Die projektive Transformation zeichnet sich wesentlich dadurch aus, dass zur Entzerrung keine Informationen über die innere und äußere Orientierung der Kamera vorliegen müssen. Diese Eigenschaft wird von zwei weiteren Methoden der Einbildauswertung geteilt, mit denen nicht nur ebene Objekte auf der Grundlage eines Bildes ausgewertet werden können.

Zum einen kann der Zusammenhang zwischen Bild- und Objektkoordinaten durch Polynomfunktionen höheren Grades beschrieben werden, wenn die Oberfläche zwar uneben, aber im mathematischen Sinne stetig strukturiert ist [MARTEN et al., 1994]. Damit durch die Polynomfunktion die Oberfläche ausreichend genau zu repräsentieren ist, muss meist eine große Anzahl von Passpunkten bestimmt werden. Der hiermit verbundene Aufwand und die Gefahr des so genannten Ausschwingens der Funktion erschwert den praktischen Einsatz dieser Methode [HEMMLEB, WIEDEMANN, 1997], sodass Polynomfunktionen zur Oberflächenbeschreibung nur selten eingesetzt werden.
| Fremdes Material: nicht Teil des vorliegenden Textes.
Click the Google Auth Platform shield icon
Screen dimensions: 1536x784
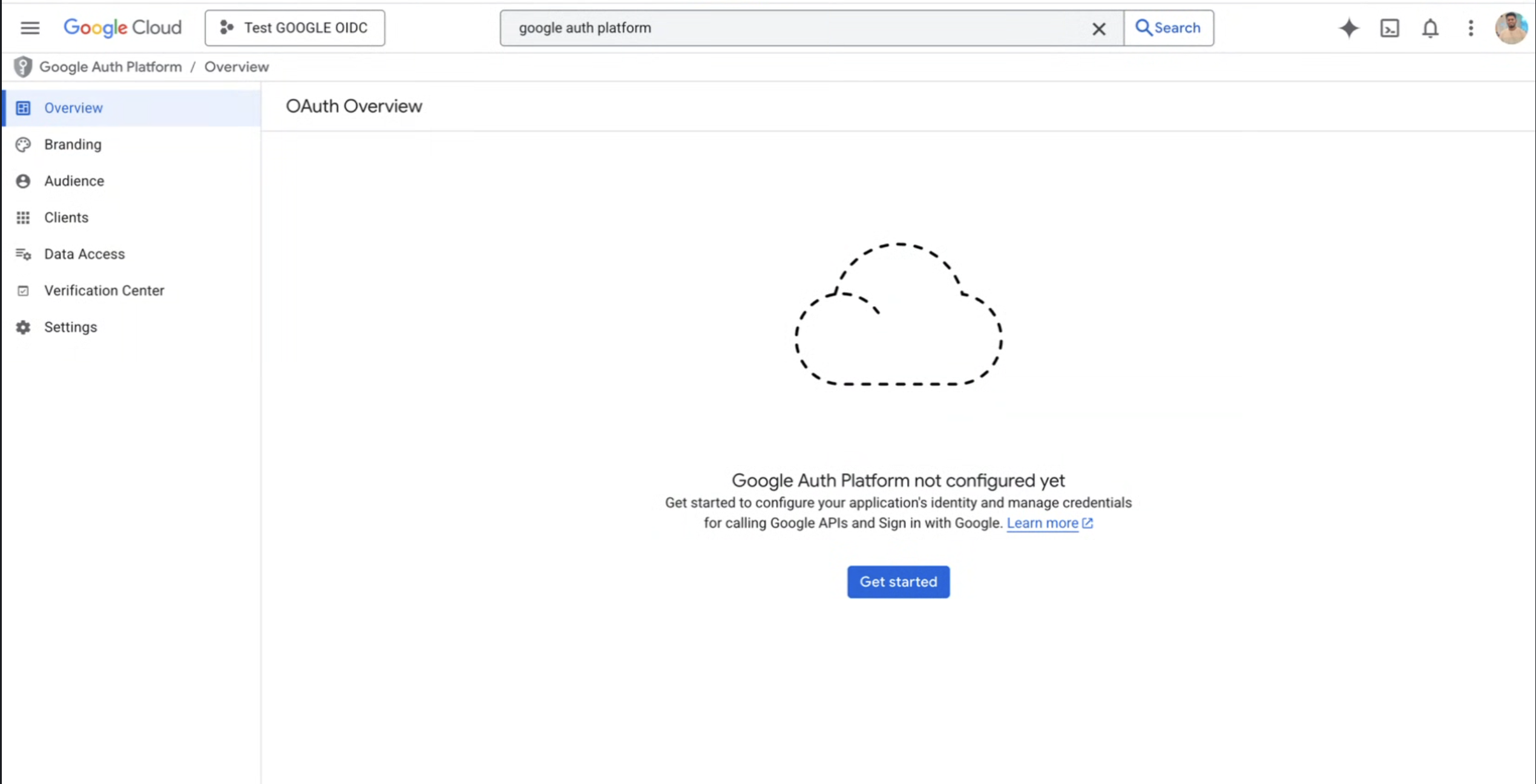click(23, 67)
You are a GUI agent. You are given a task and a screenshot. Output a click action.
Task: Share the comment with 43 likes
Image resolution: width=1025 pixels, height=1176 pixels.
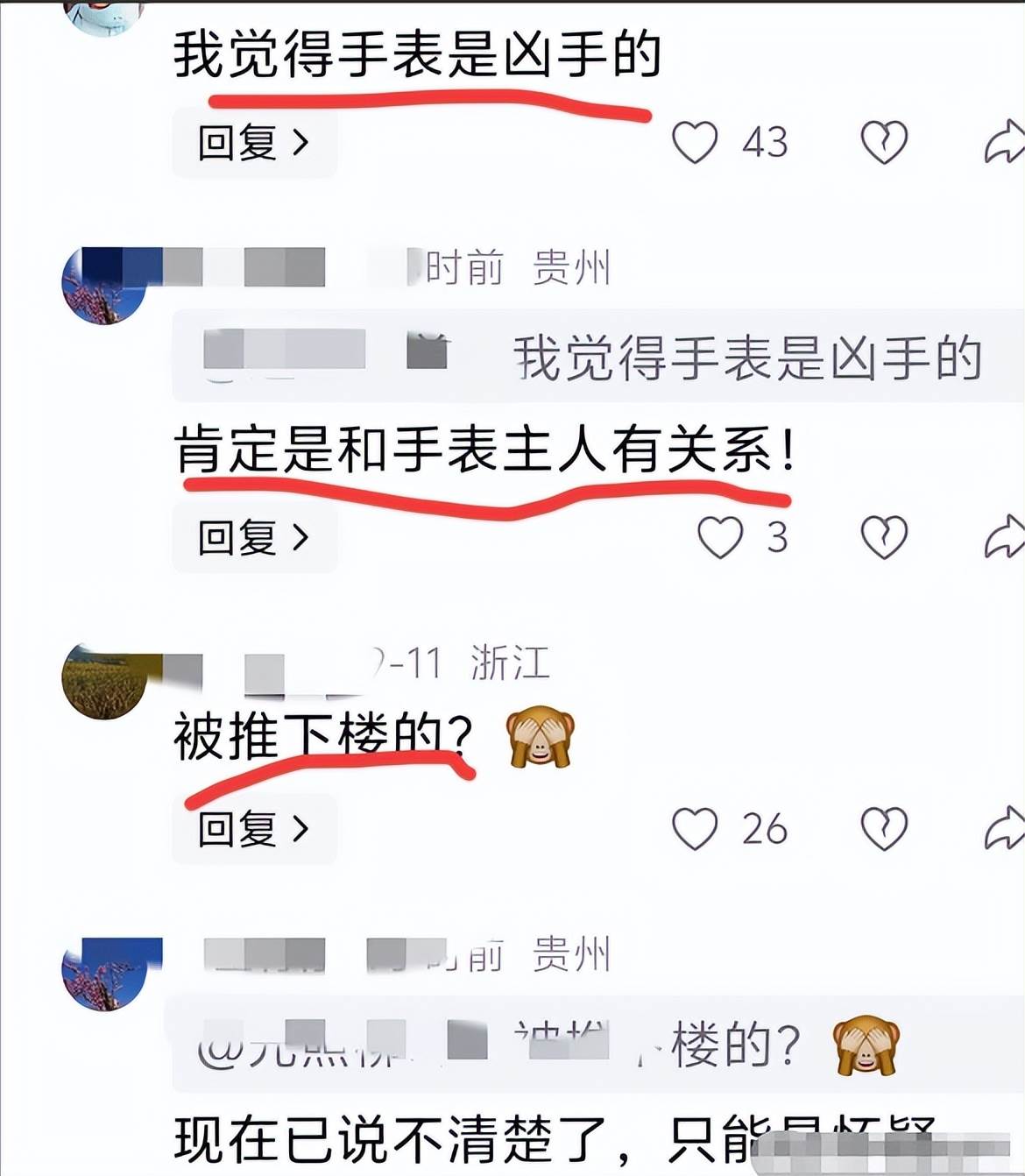tap(1004, 142)
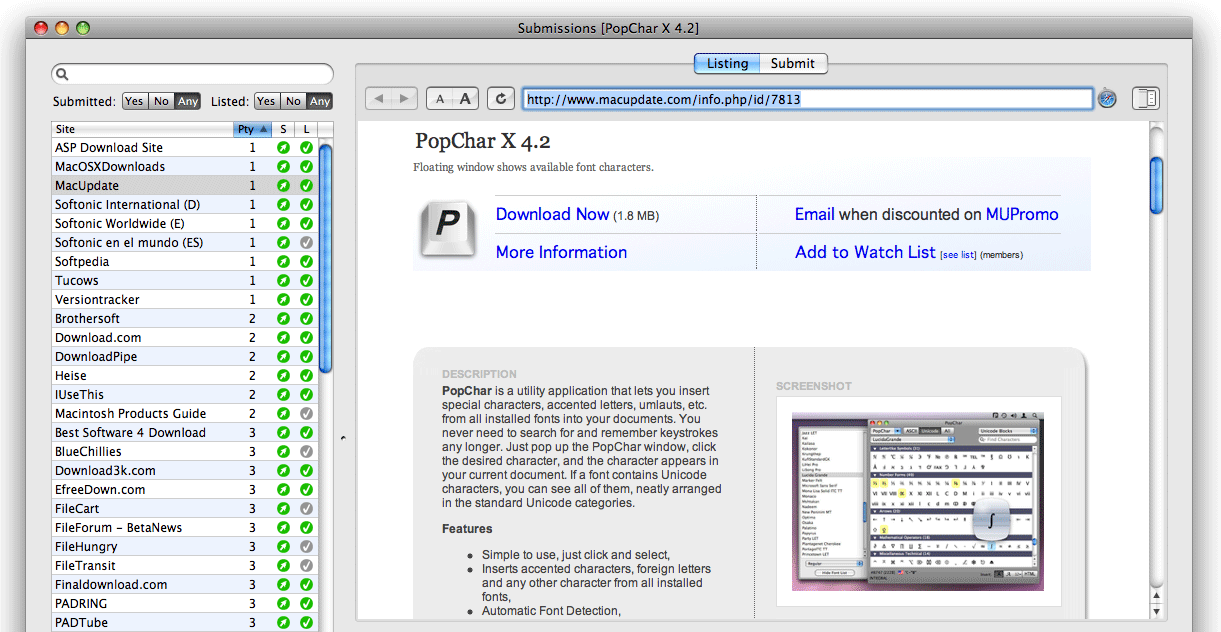
Task: Click the Download Now link
Action: click(552, 214)
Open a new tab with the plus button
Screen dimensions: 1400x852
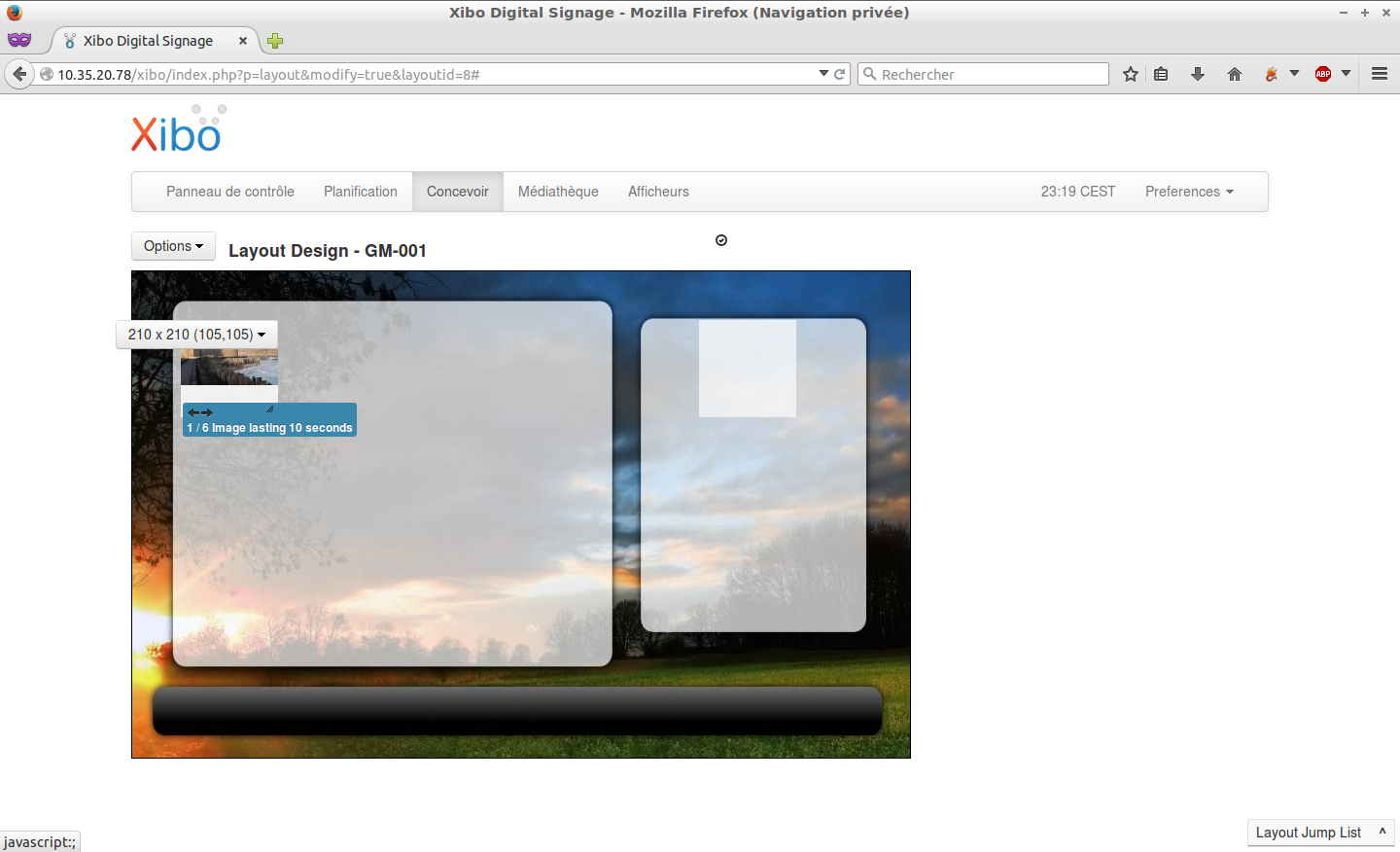275,41
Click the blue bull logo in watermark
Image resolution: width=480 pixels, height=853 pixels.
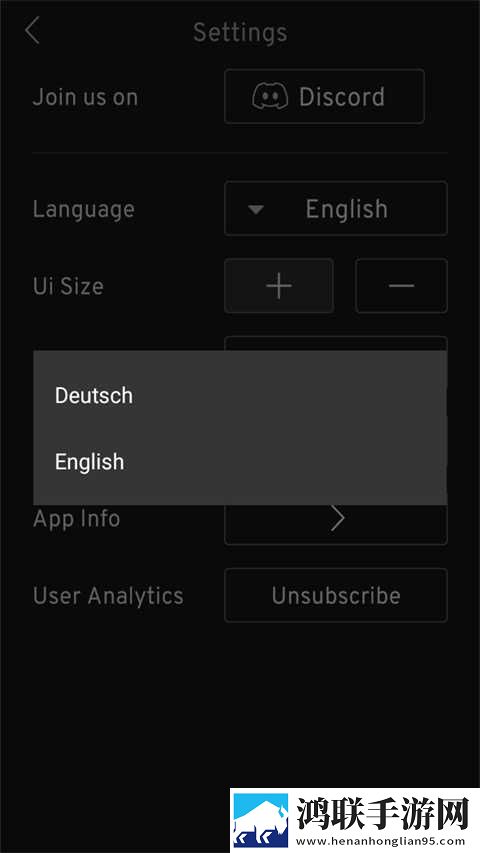coord(260,820)
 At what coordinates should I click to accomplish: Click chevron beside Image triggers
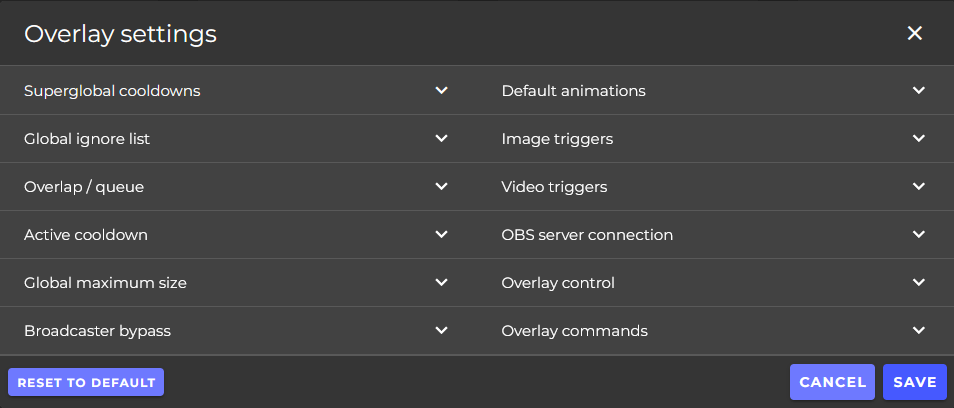(x=919, y=139)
Die zweite Methode bedient sich der projektiven Geometrie, die es ermöglicht, aus nur einem Bild eine dreidimensionale Objektrekonstruktion vorzunehmen [STREILEIN, VANDEN HEUVEL, 1999; VANDEN HEUVEL, 2001]. Auf der Grundlage von parallelen Bauwerkslinien, Rechtwinkelbeziehungen sowie anderen geome-trischen Zusatzinformationen lassen sich die räumlichen Orientierungen von Flächen berechnen. Das dreidimensionale Raummodell kann anschließend durch Verschneidung der einzelnen Flächen gewonnen werden. Zum Einsatz kann diese Methode kommen, wenn nur ein Bild des zu modellierenden Objektes vorliegt oder sehr einfache Bauwerksmodelle schnell und kostengünstig erzeugt werden sollen. Damit erlangt die Geometriemodellierung auf der Grundlage von Perspektivbeziehungen Bedeutung bei der technisch aufwändigen und anspruchsvollen Auswertung von Bildmaterial zerstörter Bauwerke. Hier liegt oft nur noch eine Aufnahme vor, aus der die notwendigen geometrische Informationen zur Rekonstruk-tion des Bauwerks gewonnen werden sollen46. Gleichfalls findet das Verfahren zur einfachen Architektur-präsentation im Internet Anwendung, bei denen nicht die geometrische Genauigkeit im Vordergrund steht. Entsprechende Auswertekomponenten sind z.B. in den Programmsystemen ShapeCapture [GRAI, 2001], 3D Builder [CGA, 2001] und PhotoModeler [PHOTOMODELER, 2001] enthalten.